The Song of the Angels
Luke ii.8-14.

We are beginning to feel already the sweep of life that hurries us all along to the keeping of the Christmas season; our music already takes on a Christmas tone, and we begin to hear the song of the angels, which seemed to the Evangelists to give the human birth of Jesus a fit accompaniment in the harmonies of heaven.
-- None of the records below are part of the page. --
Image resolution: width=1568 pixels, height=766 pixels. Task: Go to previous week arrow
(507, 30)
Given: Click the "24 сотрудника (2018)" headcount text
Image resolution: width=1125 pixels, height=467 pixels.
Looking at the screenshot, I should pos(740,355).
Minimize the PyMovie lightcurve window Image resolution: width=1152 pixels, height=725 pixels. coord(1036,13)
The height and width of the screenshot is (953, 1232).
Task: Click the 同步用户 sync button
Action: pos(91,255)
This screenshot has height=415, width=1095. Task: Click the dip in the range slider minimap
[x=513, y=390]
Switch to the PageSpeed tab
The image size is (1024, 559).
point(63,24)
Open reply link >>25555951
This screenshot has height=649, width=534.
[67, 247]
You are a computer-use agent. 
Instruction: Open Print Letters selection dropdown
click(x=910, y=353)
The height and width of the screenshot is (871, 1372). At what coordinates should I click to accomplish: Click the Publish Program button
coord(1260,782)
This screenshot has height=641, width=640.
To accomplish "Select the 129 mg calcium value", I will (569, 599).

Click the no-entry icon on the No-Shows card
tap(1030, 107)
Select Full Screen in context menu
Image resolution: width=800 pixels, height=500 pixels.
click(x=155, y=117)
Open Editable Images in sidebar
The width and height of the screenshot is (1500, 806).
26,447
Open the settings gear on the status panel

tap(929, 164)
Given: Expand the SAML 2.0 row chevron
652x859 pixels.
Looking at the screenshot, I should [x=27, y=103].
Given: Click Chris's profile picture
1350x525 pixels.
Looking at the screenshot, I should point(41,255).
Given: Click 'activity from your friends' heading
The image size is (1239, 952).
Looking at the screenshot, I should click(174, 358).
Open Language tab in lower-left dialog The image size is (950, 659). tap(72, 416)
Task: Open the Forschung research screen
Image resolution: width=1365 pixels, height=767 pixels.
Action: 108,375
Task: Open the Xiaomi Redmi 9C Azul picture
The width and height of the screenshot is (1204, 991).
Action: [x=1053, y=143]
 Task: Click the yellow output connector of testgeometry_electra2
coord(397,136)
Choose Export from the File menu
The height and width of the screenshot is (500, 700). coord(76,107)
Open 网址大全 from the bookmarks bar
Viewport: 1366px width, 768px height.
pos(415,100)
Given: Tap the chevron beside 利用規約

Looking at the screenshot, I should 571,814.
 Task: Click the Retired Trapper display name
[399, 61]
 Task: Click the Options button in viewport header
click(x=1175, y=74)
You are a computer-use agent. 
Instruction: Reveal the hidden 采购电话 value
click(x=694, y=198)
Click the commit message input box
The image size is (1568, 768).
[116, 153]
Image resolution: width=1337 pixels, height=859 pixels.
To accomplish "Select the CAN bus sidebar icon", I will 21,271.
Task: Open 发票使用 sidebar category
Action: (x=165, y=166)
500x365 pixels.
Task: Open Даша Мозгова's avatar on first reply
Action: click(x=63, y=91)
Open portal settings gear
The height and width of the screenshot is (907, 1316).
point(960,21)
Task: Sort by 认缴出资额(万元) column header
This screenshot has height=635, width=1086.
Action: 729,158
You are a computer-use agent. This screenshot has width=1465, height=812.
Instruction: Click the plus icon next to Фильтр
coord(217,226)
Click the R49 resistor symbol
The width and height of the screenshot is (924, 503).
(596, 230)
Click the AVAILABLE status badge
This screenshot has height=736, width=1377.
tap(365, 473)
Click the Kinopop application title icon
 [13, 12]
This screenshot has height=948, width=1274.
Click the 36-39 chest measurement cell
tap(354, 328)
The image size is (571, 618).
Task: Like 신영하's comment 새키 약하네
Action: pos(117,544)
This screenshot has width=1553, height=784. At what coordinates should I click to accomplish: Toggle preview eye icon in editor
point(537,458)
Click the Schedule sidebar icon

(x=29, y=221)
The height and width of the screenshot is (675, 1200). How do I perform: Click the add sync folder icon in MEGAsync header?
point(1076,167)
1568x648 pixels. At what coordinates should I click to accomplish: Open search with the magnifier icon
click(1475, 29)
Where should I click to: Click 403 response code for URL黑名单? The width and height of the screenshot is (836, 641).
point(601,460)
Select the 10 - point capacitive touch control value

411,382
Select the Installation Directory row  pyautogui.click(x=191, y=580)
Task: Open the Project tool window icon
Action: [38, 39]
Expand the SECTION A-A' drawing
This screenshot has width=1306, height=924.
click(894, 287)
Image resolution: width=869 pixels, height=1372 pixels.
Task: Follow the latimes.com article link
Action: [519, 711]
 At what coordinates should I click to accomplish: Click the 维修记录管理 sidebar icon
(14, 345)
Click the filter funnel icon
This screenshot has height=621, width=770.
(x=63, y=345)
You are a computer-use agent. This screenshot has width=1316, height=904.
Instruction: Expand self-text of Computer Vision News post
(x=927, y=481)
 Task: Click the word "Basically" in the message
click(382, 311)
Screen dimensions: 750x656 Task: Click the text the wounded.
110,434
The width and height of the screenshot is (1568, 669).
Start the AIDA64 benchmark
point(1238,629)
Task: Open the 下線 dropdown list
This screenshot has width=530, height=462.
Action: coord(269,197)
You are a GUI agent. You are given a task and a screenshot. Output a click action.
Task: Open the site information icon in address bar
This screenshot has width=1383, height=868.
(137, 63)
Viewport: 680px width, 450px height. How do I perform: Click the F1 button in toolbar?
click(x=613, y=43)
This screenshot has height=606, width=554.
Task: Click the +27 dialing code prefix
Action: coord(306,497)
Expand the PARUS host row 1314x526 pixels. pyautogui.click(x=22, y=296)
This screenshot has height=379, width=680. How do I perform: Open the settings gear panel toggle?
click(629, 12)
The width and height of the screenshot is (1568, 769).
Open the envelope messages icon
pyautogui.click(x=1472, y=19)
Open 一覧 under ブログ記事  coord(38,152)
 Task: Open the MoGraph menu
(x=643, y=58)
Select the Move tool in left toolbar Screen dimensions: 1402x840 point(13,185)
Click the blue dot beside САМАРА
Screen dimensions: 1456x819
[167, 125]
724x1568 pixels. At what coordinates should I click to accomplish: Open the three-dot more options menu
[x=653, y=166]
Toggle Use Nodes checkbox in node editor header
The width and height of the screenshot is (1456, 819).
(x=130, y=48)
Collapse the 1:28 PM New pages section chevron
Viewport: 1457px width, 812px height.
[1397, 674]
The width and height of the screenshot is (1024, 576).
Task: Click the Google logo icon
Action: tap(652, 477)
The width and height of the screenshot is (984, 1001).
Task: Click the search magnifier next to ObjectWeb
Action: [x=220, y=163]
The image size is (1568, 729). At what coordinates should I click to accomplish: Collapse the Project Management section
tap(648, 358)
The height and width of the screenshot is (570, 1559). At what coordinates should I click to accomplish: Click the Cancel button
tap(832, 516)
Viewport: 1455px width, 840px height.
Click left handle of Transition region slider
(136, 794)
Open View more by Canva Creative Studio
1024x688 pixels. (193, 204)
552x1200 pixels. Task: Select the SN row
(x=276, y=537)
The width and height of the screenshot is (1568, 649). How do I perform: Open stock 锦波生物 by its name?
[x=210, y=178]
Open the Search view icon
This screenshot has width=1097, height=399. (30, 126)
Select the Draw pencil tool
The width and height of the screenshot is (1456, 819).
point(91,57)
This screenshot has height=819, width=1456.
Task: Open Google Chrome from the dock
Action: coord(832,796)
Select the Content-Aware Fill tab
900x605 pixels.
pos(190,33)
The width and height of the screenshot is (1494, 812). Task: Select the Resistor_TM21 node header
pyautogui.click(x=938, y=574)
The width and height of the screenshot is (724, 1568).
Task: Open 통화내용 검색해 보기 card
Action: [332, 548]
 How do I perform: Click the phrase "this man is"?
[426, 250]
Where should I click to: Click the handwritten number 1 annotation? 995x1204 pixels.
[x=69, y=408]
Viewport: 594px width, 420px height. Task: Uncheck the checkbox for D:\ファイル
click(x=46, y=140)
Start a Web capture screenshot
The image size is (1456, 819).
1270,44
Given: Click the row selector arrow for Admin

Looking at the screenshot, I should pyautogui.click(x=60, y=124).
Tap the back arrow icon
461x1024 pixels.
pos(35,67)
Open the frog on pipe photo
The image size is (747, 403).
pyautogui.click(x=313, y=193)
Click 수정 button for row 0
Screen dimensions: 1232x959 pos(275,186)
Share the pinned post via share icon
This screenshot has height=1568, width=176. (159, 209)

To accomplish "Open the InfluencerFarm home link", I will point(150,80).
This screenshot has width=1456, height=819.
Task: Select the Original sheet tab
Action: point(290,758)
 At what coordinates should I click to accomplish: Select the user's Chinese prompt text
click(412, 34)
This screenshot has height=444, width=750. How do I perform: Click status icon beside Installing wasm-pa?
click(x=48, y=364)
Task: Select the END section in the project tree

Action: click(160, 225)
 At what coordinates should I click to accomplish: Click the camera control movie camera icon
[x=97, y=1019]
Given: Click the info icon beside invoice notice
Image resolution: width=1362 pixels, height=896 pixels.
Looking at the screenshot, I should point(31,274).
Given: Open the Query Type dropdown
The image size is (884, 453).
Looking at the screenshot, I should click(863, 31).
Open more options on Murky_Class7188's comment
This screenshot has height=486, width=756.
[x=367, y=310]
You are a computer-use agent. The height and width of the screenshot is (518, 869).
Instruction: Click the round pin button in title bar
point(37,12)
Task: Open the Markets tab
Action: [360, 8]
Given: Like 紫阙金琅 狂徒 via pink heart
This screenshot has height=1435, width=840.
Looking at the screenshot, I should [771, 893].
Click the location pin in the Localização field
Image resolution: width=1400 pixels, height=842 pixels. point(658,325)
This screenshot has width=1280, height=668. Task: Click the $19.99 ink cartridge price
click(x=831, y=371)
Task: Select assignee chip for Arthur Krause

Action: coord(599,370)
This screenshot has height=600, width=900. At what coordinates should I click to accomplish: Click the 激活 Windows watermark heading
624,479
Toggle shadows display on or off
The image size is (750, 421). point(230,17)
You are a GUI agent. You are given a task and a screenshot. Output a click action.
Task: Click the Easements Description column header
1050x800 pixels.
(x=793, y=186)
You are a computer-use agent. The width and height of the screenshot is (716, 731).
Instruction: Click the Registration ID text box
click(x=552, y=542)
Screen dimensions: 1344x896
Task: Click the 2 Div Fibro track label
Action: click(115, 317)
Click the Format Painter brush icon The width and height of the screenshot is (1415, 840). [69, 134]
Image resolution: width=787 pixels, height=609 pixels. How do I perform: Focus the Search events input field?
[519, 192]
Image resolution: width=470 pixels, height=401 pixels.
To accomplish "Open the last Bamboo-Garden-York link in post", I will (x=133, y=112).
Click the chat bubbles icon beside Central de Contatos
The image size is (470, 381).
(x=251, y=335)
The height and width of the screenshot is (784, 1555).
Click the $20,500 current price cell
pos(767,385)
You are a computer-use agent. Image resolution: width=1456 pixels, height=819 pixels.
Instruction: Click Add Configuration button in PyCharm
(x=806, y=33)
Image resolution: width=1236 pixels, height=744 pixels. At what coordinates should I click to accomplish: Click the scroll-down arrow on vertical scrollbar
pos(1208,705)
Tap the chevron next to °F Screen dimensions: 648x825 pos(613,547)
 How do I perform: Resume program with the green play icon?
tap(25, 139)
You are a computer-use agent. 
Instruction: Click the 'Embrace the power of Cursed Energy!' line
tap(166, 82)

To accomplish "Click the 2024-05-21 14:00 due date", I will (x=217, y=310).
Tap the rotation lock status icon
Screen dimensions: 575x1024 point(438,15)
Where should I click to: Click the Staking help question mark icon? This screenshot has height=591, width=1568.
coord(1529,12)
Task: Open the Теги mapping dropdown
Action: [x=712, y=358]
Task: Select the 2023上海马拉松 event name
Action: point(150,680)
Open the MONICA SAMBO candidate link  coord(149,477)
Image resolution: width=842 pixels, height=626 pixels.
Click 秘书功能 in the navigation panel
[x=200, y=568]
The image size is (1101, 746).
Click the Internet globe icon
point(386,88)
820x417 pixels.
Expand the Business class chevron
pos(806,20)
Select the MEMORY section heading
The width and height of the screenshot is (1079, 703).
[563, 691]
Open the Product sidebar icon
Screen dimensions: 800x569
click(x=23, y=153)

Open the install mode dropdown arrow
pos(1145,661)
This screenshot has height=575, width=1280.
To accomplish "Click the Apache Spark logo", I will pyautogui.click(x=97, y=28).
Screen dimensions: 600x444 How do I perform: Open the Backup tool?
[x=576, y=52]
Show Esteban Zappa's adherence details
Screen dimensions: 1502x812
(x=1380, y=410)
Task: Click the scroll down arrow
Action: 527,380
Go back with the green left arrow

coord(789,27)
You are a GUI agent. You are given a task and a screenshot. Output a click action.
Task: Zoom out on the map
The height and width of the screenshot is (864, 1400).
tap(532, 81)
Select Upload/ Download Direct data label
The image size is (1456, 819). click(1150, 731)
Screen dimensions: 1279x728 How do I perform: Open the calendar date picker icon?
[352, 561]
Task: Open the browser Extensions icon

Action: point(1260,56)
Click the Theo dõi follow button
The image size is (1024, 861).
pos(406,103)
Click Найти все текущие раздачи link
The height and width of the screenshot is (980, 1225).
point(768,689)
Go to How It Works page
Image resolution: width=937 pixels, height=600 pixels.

This song of the angels, as we have been used to reading it, was a threefold message; of glory to God, peace on earth, and good-will among men; but the better scholarship of the Revised Version now reads in the verse a twofold message. First, there is glory to God, and then there is peace on earth to the men of good-will. Those, that is to say, who have the good-will in themselves are the ones who will find peace on earth. Their unselfishness brings them their personal happiness. They give themselves in good-will, and so they obtain peace. That is the true spirit {77} of the Christmas season. It is the good-will which brings the peace. Over and over again in these months of feverish scrambling for personal gain, men have sought for peace and have not found it; and now, when they turn to this generous good-will, the peace they sought comes of itself. Many a man in the past year has had his misunderstandings or grudges or quarrels rob him of his own peace; but now, as he puts away these differences as unfit for the season of good-will, the peace arrives. That is the paradox of Christianity. He who seeks peace does not find it. He who gives peace finds it returning to him again. He who hoards his life loses it, and he who speeds it finds it: --

"Not what we give, but what we share,
For the gift without the giver is bare;
Who gives himself with his alms feeds three, --
Himself, his hungering neighbor, and me."

That is the sweet and lingering echo of the angels' song.